Ist diese Menge tatsächlich nur „natürlicher Überschuss“, der aufgefangen wird, nachdem sich die Kälber sattgetrunken haben, und hat sich dieser Überschuss in den letzten vierzig Jahren einfach auf „natürliche“ Weise verdoppelt? Selbstverständlich nicht. Damit wir Menschen die Muttermilch von Rindern trinken können – und das in Mengen und zu Preisen, welche wir gewohnt sind – müssen mehrere Bedingungen erfüllt werden:

  • Kein Kilogramm Milch darf an die Kälber „verschwendet“ werden. Obwohl sie diejenigen sind, für welche die Mütter die perfekt auf neugeborene Rinder abgestimmte Säuglingsnahrung produzieren, und diejenigen, ohne deren Existenz der Körper ihrer Mutter überhaupt erst gar keine Milch herstellen würde, bekommt das Kalb nur das Allernötigste – Kolostral-, Biest- oder Erstmilch genannt – nur in den ersten Tagen, und meist nur aus einem Eimer. Das Neugeborene verbleibt äußerst selten länger als einen Tag bei seiner Mutter, und spätestens ab dem fünften Tag nach der Geburt nimmt sich der Mensch wieder die gesamte Milchmenge für sich selbst. Das Kalb bekommt eine Muttermilchsubstitut aus Wasser und Milchpulver, im Fall der so genannten restriktiven Fütterung wird außerdem willentlich ein Hungergefühl erzeugt, dass das Kalb animieren soll, möglichst schnell mit der Aufnahme von festem Futter zu beginnen.
  • Eine „Milchkuh“ darf nicht nur während der artgemäßen Säugephase Milch geben. Sie muss länger Milch liefern, und zwar so viel wie möglich, ohne jedoch überbeansprucht und damit für weitere Jahre der Produktion „untauglich“ zu werden. Daraus ergibt sich die durchschnittliche Zahl von 305 Tagen, an welchen sie – in der Regel zweimal täglich – gemolken wird.

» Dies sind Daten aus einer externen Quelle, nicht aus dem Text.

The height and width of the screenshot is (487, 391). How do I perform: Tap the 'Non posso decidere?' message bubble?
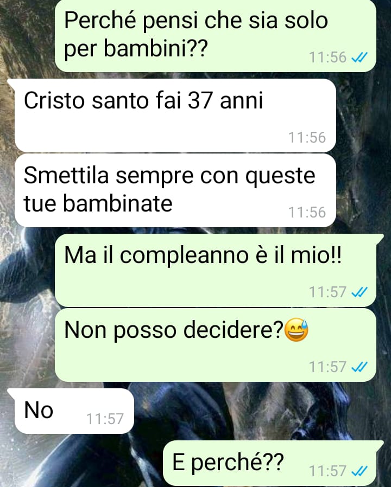(215, 345)
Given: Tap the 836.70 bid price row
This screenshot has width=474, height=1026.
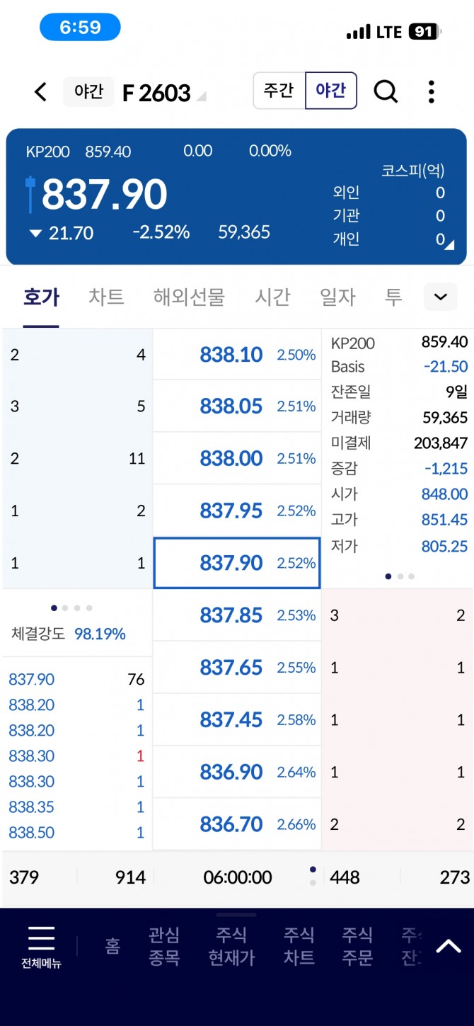Looking at the screenshot, I should [x=237, y=824].
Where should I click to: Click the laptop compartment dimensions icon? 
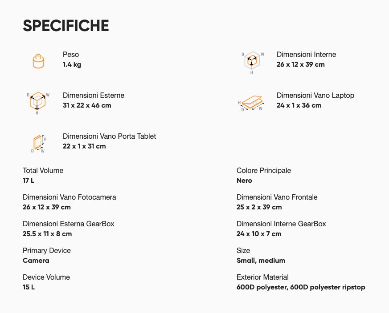point(252,102)
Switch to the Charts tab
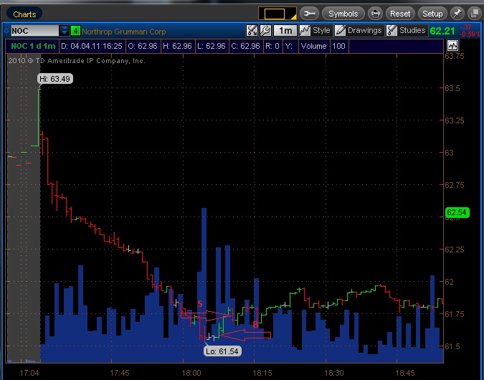 [x=24, y=14]
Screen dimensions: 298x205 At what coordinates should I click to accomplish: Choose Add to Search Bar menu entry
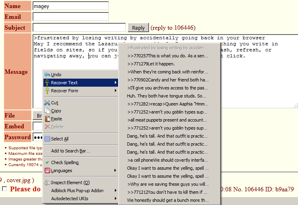(70, 151)
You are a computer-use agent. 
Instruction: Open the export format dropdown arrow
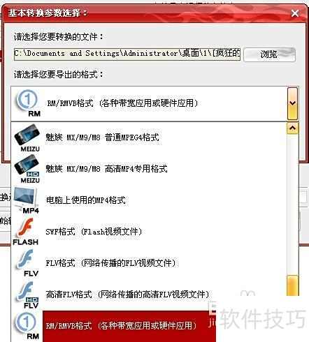(292, 104)
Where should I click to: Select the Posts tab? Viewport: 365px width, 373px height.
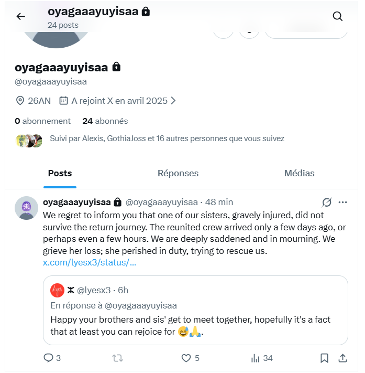(60, 173)
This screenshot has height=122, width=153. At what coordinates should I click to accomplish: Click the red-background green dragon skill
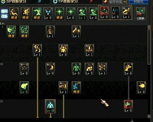(128, 106)
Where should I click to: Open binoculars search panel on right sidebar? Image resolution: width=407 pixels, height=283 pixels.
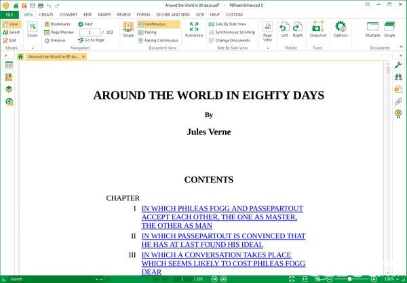[398, 77]
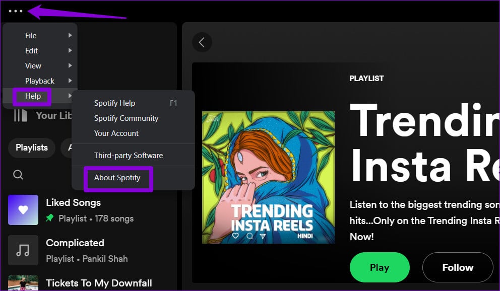The width and height of the screenshot is (500, 291).
Task: Expand the File submenu
Action: [31, 36]
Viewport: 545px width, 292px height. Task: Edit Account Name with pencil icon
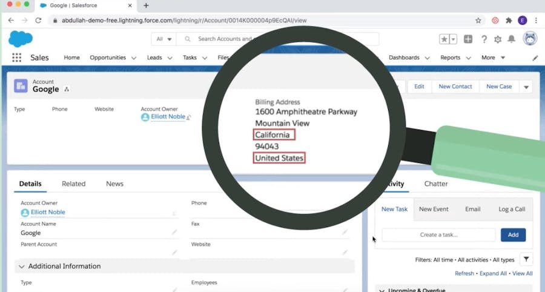tap(174, 232)
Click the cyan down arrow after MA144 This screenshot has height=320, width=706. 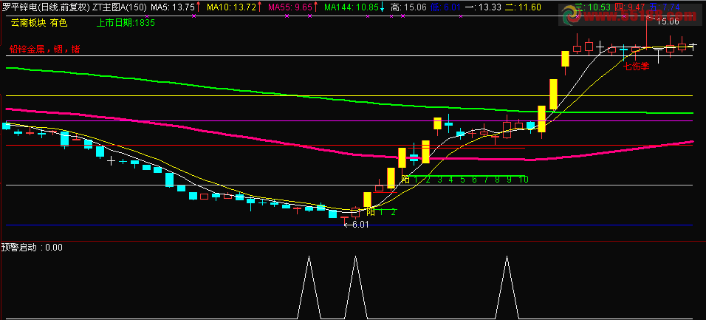(383, 7)
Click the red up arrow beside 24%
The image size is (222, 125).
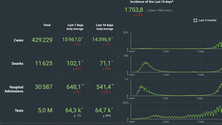(x=75, y=44)
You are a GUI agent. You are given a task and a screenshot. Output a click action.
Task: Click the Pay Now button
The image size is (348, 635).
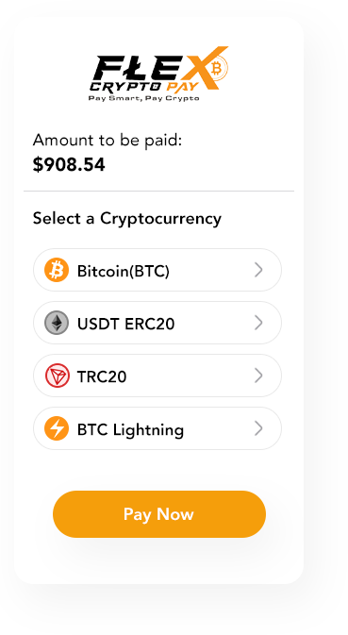[159, 514]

  • Um die kurze Lebensdauer, die einer „Milchkuh“ zugestanden wird, „optimal“ zu nutzen, wird sie so früh wie möglich, meist im Alter zwischen 15 und 23 Monaten, zum ersten Mal befruchtet. Nach neun Monaten Schwangerschaft sind ihre Milchdrüsen ungefähr sechs Wochen nach der Geburt auf ihrem „Leistungshoch“, danach sinkt die Menge der täglich zur Verfügung stehenden Milch langsam wieder ab. Innerhalb der nächsten Wochen muss die junge Mutter wieder – gemäß der üblichen Praxis künstlich, also von Menschenhand – befruchtet werden. Erst sechs bis acht Wochen vor der nächsten Geburt wird der Kuh eine Erholungspause gegönnt, damit das Eutergewebe regeneriert in die nächste Laktationsphase gehen kann. Dieser Zyklus wiederholt sich üblicherweise drei bis vier Mal, bis sie aufgrund der Dauerbelastung nicht mehr genug Milch geben kann, um ihre Existenz zu rechtfertigen, oder (was wahrscheinlicher ist) bis sie – fast ausnahmslos infolge der Dauerbelastung – wegen zu weit fortgeschrittenen Klauenerkrankungen, Euterentzündungen oder Fruchtbarkeitsstörungen zu ihrer Ermordung ins Schlachthaus gebracht wird.
  • Schließlich wäre es nicht möglich, Milch und Milchprodukte zu ökonomisch sinnvollen Konditionen bereitzustellen, wenn die Rinder in den Erzeugungsbetrieben der industrialisierten Länder nicht drastischen Manipulationen unterzogen würden. Dazu zählen etwa Veränderungen des Erbgutes, die Heranzüchtung immer „leistungsfähigerer“ Zuchtlinien, die Verabreichung produktionssteigernder Hormone sowie die Verfütterung von äußerst nährstoffreichem Kraft- und Ergänzungsfutter.

In Wirklichkeit müssen Kühe also – wie alle Säugetiere – ständig schwanger sein, um ständig Milch zu geben; die „hochspezialisierte Turbokuh“ in einer vollautomatisierten Melkanlage ebenso wie die „artgerecht gehaltene“ „Bio-Kuh“ auf einer grünen Alm.